▶ _What this task involves_: Convert the lines starting with the line containing "The image size is (1024, 563)." and going on through the line containing "coord(65,43)" into a two-column CSV with the headers text and answer. Give one row pairing each text with its answer, place each value in a single quoted field with line breaks replaced by spaces, and omit the pictures.

▶ _Data supplied_:
※ ※ ※
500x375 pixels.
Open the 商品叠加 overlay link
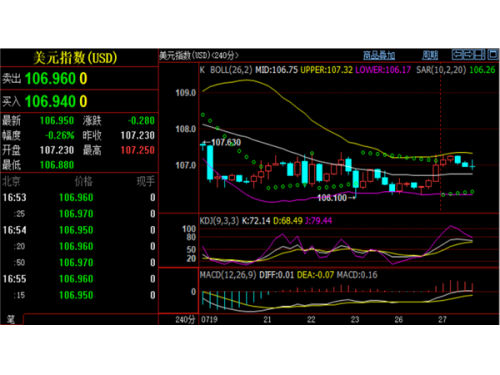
※ ※ ※
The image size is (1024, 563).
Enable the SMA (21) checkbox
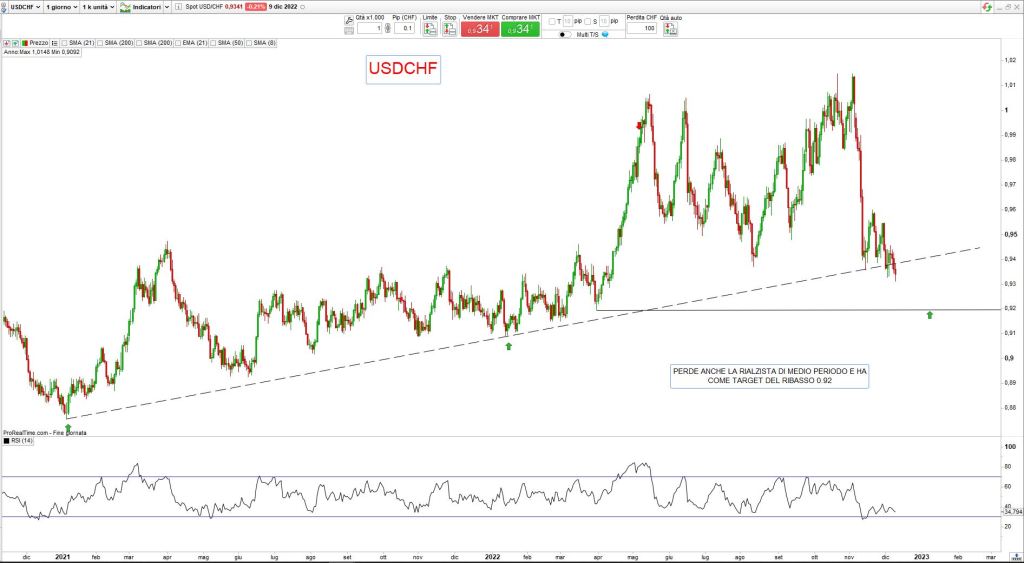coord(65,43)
※ ※ ※
▶ _Complete response_:
text,answer
"The image size is (1024, 563). Enable the SMA (21) checkbox","coord(65,43)"